Saturday, 23 February 2008

To shoot or not to shoot?


Oh my God, I feel really ill today!

we went to bingo last night then the pub for a couple afterwards, I had 2 pints of lager and 4 glasses of wine (not a binge for me!), I woke at 4am and felt really sick with the most awful headache, with flashing lights. I got up and took some strong pain killers and half an hour later threw up for britain! Then again, then again......


I went back to bed and died. I woke at 11.30am to find 8 missed called from work wondering where the hell I was! Oops! I did not realise I was supposed to be in at work this morning, it was strange cos, as my head was buried in the toilet pan I thought thank god I am not at work today!


Oh well never mind they were quite good about it. I still feel a bit fragile but am coming round slowly.


What a few days I have just had!

My ex husband has been an absolute arse-hole! I left him nearly 5 years ago, but after the initial bitterness we have remained firm friends. I lent him a credit card so he could put his expenses on because he works abroad a lot, the deal being he would clear the balance each month when his expenses were paid to him.

This has not happened, I have been given one bullshit excuse after another, now I find the card balance has crept upto nearly £9k! Dont get me wrong he has paid off lumps along the way.


I have warned him several times to reduce the balance as I need to re-mortgage soon and dont need all that debt against my name, but this has fell on deaf ears!

I put a stop to the card and he has gotten really nasty. I have tried to explain that if anything happens to him then me and the boys are lumbered with the debt.

On top of all that we still have a joint account together that he wont have my name removed from.

I have asked him several times but he is frightened he will loose his £1800 overdraft as the bank said that by removing my name this may happen, and he says he cant afford to loose it!


I keep getting letters turn up addressed just to me saying I am overdrawn over my agreed limit, and although it is not my debt it is still racking up black marks against my name!
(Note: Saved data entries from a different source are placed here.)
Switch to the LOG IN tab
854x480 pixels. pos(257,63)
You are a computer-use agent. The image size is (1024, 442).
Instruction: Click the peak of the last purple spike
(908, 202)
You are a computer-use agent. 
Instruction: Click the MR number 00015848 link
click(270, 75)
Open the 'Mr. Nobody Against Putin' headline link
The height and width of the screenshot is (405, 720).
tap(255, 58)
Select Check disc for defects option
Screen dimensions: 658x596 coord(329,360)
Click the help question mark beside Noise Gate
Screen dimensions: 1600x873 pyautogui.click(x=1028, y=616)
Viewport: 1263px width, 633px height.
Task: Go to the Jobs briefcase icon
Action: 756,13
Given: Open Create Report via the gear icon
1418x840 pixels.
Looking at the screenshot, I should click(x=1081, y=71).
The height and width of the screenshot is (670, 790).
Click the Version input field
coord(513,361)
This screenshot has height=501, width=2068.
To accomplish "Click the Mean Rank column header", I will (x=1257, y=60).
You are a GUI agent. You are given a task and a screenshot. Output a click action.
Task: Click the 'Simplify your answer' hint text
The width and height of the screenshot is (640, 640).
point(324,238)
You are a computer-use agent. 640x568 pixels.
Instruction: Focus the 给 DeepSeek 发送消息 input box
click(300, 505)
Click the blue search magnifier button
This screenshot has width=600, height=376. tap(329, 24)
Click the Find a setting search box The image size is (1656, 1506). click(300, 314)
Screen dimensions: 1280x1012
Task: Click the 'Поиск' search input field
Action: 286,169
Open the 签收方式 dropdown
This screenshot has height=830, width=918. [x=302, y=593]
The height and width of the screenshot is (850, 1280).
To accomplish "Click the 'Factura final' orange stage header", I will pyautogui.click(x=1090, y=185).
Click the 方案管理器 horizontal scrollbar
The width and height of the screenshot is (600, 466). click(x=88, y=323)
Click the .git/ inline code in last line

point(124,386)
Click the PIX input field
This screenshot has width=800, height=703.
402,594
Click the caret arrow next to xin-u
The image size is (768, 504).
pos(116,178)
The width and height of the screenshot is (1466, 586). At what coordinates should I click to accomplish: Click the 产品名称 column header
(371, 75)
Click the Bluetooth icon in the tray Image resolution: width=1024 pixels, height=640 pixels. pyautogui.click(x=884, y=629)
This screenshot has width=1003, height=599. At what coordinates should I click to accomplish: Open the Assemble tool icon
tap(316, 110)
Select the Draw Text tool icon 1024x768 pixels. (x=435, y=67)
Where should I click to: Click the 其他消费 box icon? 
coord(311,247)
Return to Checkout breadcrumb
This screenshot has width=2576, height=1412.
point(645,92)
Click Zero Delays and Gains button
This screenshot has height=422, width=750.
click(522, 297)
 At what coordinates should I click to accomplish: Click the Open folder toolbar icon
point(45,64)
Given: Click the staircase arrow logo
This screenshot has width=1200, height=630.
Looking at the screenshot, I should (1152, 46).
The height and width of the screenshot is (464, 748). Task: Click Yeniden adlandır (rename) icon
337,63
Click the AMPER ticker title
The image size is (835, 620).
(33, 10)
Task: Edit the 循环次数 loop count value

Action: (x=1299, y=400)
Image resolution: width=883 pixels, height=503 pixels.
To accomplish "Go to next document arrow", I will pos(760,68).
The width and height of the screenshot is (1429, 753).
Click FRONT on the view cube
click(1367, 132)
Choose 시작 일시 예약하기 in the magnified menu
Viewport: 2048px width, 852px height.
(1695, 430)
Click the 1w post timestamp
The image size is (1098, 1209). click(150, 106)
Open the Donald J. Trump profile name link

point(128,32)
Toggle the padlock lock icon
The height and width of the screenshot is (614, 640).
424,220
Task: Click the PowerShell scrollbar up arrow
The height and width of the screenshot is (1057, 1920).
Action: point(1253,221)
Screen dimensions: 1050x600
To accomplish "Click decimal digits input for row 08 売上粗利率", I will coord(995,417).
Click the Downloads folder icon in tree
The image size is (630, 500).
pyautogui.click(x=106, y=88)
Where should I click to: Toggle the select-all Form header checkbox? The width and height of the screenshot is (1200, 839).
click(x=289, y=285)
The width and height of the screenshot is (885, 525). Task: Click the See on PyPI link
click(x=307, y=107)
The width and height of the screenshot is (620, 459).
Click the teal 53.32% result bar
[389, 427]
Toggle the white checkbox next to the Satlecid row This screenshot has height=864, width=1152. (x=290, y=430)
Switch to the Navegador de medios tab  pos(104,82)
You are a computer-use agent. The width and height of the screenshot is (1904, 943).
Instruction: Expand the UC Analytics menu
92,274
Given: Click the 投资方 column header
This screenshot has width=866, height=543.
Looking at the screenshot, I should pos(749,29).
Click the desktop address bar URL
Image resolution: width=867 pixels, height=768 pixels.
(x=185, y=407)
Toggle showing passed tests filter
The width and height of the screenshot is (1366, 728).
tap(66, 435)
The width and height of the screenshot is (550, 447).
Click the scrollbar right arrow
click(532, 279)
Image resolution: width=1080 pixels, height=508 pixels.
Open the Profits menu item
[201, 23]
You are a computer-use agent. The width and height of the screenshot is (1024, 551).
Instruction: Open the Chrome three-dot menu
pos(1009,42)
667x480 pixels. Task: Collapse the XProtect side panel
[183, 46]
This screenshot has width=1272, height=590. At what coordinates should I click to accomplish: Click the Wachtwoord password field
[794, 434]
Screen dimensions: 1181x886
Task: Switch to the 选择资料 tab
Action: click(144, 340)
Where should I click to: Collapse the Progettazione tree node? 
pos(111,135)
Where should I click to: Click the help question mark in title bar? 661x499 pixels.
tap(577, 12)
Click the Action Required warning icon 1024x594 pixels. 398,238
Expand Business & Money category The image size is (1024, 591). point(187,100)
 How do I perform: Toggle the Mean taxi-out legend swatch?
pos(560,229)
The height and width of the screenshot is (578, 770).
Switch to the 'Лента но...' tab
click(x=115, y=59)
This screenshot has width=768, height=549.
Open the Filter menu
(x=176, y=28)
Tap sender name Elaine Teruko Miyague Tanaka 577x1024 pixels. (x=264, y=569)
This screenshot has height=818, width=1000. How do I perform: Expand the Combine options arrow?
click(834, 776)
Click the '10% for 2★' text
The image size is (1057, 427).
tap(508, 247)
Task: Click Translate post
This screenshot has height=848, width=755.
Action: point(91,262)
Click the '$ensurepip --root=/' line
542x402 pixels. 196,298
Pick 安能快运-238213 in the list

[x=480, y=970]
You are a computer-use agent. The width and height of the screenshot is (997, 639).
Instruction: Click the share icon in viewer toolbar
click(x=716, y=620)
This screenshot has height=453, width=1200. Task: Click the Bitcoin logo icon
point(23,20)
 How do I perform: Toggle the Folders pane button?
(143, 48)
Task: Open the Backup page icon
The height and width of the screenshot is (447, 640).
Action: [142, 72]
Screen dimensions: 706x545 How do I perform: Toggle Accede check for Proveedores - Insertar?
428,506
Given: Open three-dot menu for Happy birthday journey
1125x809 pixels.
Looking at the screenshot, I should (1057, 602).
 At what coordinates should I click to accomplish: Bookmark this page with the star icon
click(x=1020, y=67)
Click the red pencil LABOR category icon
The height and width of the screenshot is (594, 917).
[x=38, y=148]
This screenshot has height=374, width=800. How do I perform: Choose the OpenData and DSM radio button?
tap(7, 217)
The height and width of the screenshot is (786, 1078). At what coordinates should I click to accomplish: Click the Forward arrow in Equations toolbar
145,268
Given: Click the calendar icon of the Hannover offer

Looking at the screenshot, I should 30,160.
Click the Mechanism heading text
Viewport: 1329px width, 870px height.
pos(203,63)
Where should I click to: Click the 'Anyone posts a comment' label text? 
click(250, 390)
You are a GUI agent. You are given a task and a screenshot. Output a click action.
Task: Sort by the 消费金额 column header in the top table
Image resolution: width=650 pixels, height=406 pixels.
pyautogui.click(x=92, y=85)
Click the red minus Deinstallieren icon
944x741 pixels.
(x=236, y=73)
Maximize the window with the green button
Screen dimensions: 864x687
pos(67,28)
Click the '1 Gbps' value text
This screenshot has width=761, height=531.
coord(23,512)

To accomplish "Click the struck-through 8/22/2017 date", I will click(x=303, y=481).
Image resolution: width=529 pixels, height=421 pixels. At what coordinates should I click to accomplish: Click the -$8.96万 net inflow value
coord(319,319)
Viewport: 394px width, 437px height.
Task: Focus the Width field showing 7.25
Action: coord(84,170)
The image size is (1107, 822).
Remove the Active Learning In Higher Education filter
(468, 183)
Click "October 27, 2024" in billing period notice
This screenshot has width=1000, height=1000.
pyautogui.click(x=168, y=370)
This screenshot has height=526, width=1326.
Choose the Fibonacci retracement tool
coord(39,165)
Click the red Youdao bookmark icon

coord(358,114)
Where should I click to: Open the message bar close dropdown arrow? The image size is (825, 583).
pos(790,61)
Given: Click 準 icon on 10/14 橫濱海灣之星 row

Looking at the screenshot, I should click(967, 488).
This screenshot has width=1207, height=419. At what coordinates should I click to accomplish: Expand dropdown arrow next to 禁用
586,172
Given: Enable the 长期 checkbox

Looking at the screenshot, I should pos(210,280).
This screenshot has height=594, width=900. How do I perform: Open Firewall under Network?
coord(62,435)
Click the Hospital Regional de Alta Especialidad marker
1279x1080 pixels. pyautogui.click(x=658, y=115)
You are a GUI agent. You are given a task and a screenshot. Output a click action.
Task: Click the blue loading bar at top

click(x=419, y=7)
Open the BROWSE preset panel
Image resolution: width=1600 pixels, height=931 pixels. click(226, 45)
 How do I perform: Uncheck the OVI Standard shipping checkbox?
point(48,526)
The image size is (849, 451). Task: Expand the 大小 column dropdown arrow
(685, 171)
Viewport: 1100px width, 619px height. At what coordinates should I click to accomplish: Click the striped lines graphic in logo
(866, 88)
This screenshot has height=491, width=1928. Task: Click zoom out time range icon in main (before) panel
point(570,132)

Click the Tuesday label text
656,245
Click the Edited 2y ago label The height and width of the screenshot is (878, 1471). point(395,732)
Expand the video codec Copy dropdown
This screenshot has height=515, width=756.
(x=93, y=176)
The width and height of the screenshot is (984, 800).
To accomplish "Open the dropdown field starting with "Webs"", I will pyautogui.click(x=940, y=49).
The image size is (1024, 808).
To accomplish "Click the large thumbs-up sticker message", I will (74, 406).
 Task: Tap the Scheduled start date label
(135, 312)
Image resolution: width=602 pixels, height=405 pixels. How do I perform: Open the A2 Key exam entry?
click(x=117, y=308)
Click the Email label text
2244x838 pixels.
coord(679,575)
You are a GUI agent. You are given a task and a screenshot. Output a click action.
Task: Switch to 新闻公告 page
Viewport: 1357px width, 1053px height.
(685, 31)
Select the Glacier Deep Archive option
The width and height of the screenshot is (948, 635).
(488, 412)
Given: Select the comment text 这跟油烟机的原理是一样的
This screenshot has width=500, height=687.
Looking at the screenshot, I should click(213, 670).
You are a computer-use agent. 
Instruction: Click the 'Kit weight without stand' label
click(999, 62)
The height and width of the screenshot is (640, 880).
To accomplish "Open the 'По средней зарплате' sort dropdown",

The bank refuse to remove my name from the account until the over-draft is paid in full.

So its all good fun!

I have tried to threaten him, beg, plead, cry with him but he says his hands are tied!

I went to the bank yesterday to see when his wages are paid in and they said that he no longer has them paid into that account so he will never be in credit! Bastard!


If I have him shot then I will have to repay all the money owed so this is not an option (unfortunately).


Today when I dragged my arse out of bed I find an overdue invoice for his removal/storage firm asking for £1700 as all his stuff is in storage and he hasnt been paying it. Like a fool I paid them originally as he was in singapore working. What is he trying to do to me??


All is not bad though as me and him indoors has called a truce and he has promised to stop being an arse hole. I stayed out wednesday night as he rang me at work pissed and I decided I wasnt going home to a barrage of verbal abuse and mental cruelty. I think he was gutted judging by the 16 voicemails insisting I must be with another man!

Well anyway it seems to have done the trick cos he has been like a little lamb ever since.